Gerald has graciously asked contributors to write a post to which he would link from his own blog, and today is my day.
First, I want to publicly apologize for being a few hours late on this. My stats counter indicates people have been checking.
Second, I should note that my first choice of topic was actually the great gut-punch of a poem in this year's issue by Charles Harper Webb (a poem to which I was first introduced by my friend and colleague Henry Perez). Other contributors got there first, though, so my fallback is to discuss my own poem in the issue, entitled "From a Deposition." The discussion will be a lot more polysyllabic and cerebral than the poem itself, which is plain-spoken and visceral, so please don't let my prose scare you aware from my poetry.
The poem's title may need a little explanation. From time to time I find myself writing poems that take the form of excerpts from non-existent larger works. This is by no means original with me. While I am not enough of a scholar to say where that technique originated, I learned it from reading the stories of the great Argentine writer José Luis Borges. If you're up for a reading challenge, you may also want to check out emerging American writer Jenny Boully's book-length essay The Body, which consists entirely of footnotes to an absent text. This technique invokes the possibility of a wider reality while allowing the writer to address only the most important points and avoid details that would bore the reader.
Using this framework, the poem is a first-person account of rape, drawn from imagination rather than experience. The available information on rape victims' experience suggests that describing the crime and acknowledging its full (and horrendous) reality in its immediate aftermath proves difficult if not impossible, and the poem attempts to capture that ambivalence about discussing the subject with strangers in the legal and justice system. One may reasonably wonder if rapists depend on this difficulty in order to elude arrest and prosecution for their already underreported crime.
Some might argue that the poem (and the poet) are guilty of appropriation, or taking up a topic one is not entitled to address. This issue most often comes up when a writer addresses the experience of an ethnic or racial group other than his or her own, but in this case means writing about a victimization I have not experienced.
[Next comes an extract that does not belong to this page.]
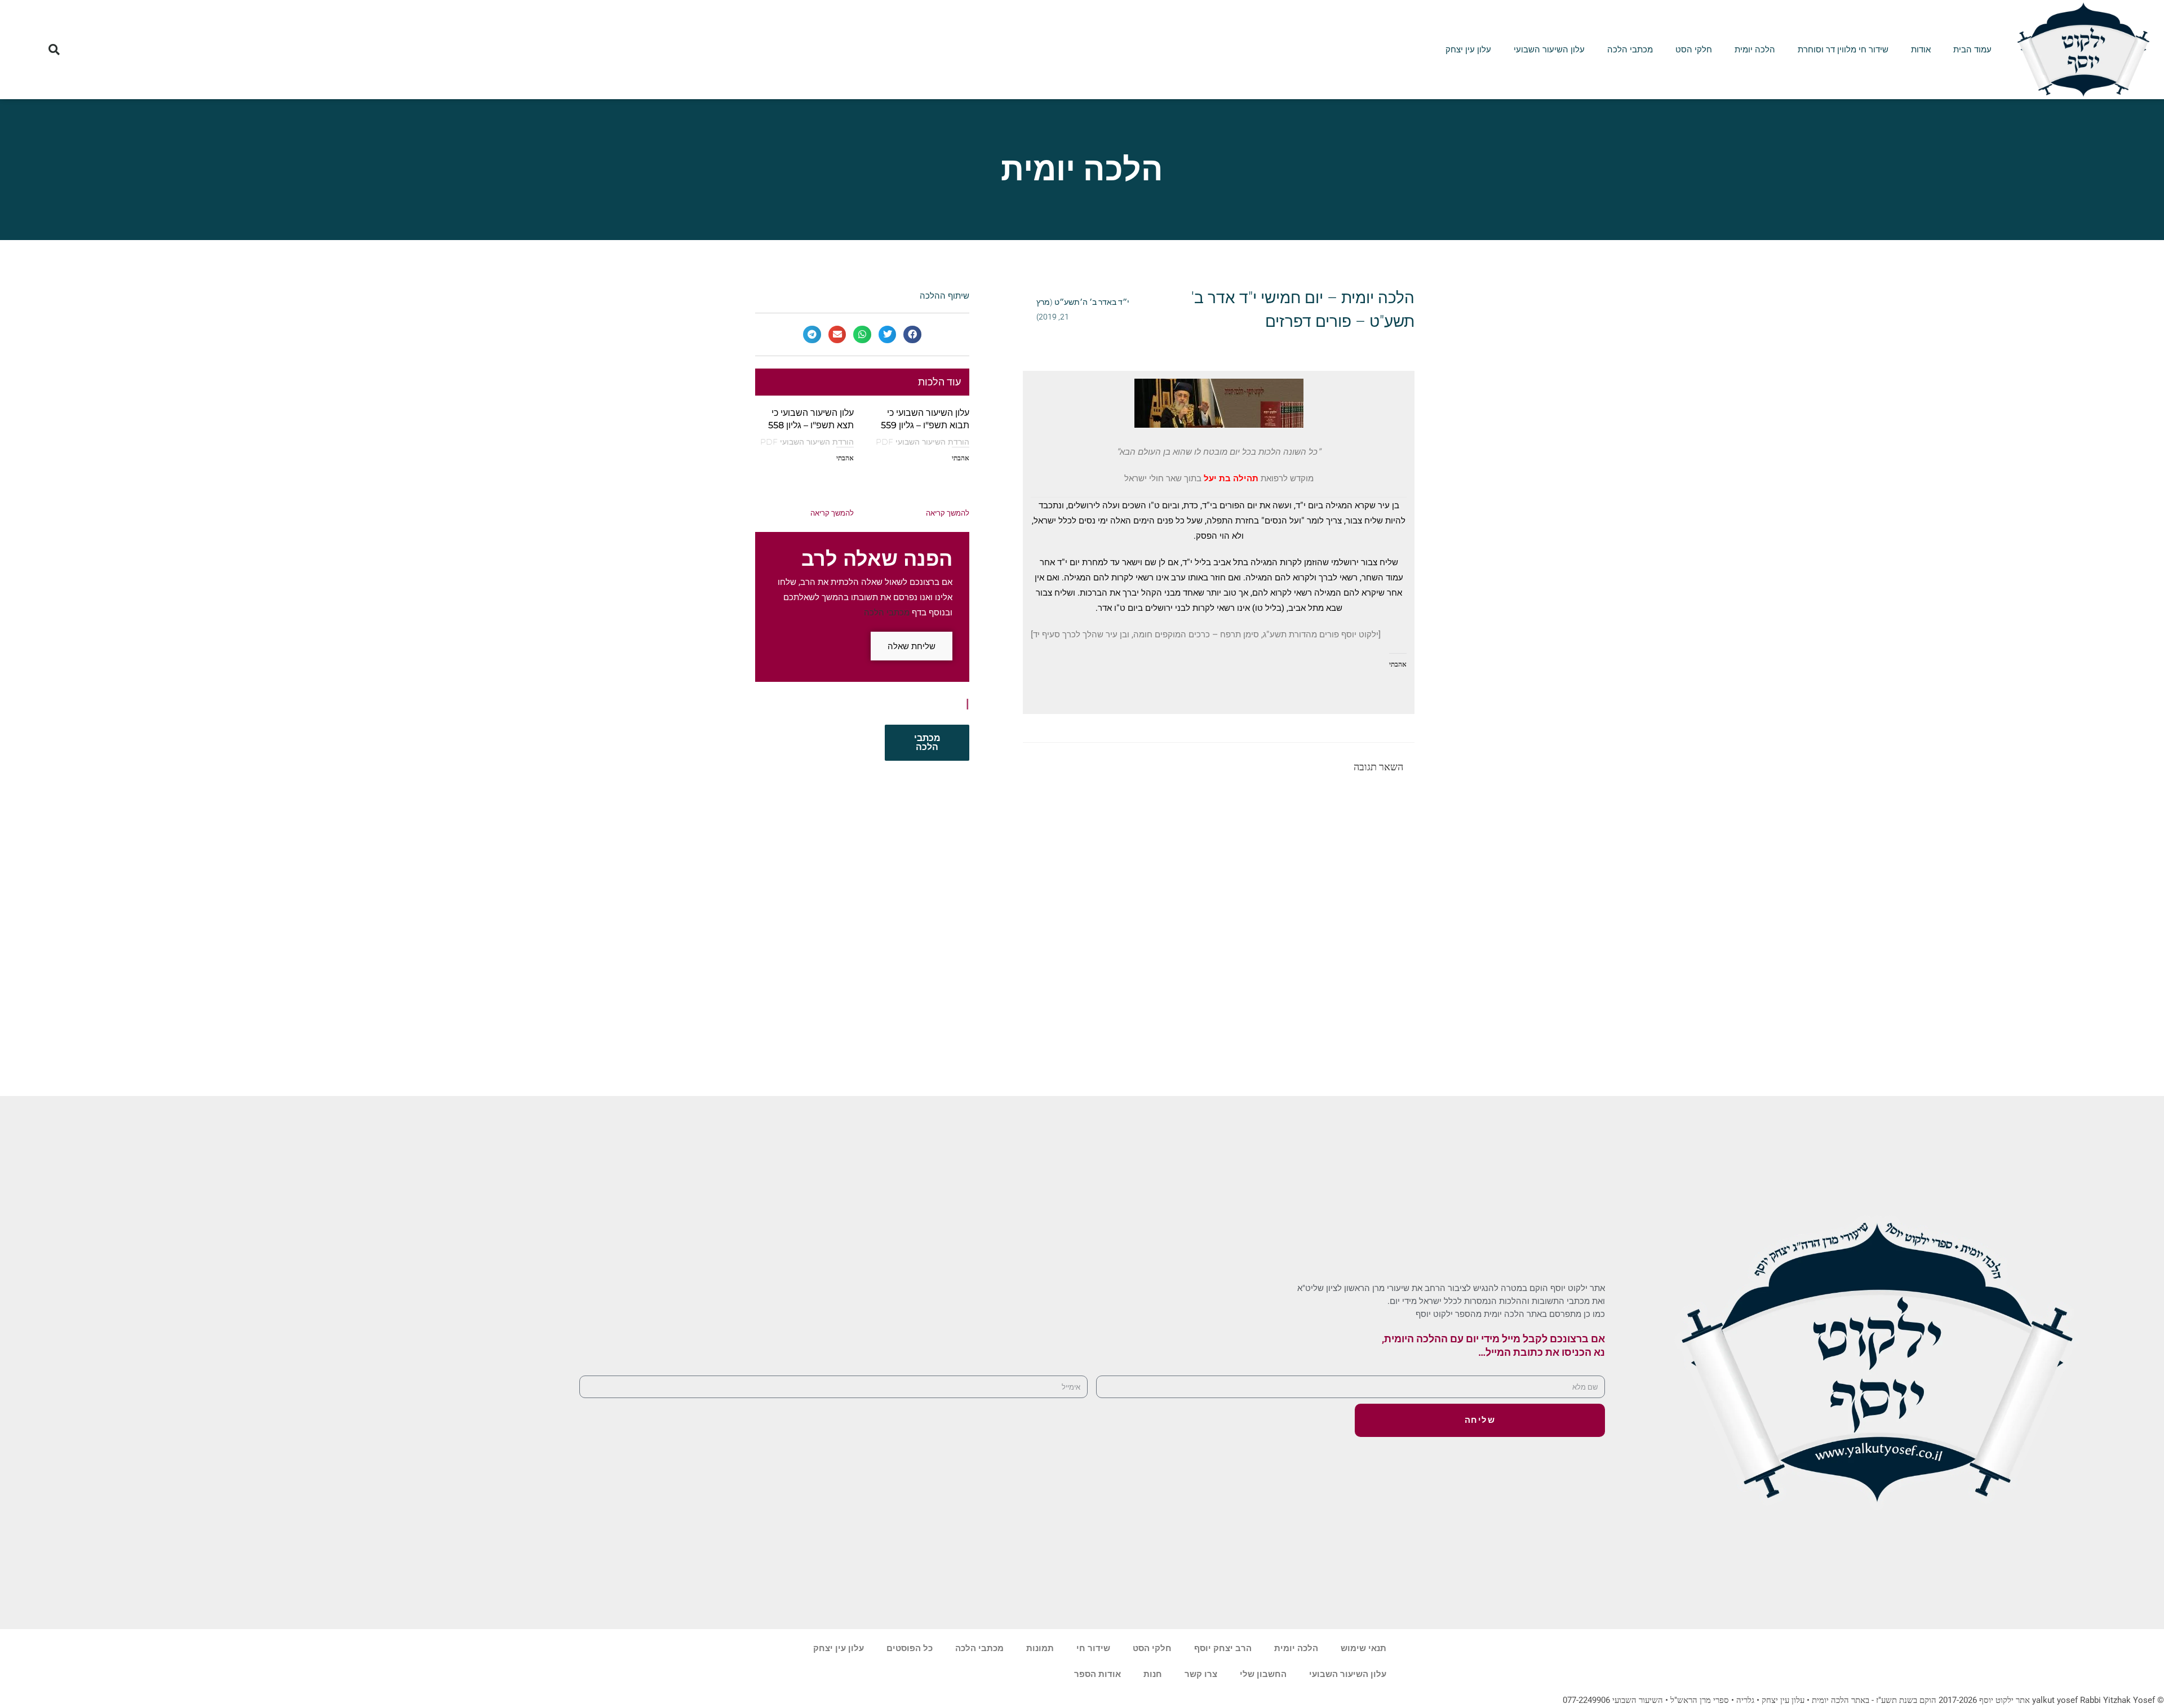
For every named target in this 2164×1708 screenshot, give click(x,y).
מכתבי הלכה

There are some people who won't be satisfied by any attempt to justify appropriation, but here's mine, which people can take or leave as they see fit: this poem, like many poems, came about as an experience of empathy, and it is the only poem I have ever written or am likely to write about rape. It is not part of a career-building strategy or a literary hoax. Moreover, like the editors and the other contributors, I am not doing this for the money, only the possibilities of art.
This long post at its end, I invite you to read my short poem "From a Deposition" and work by approximately two dozen writers, some very well known, in The Lineup #4.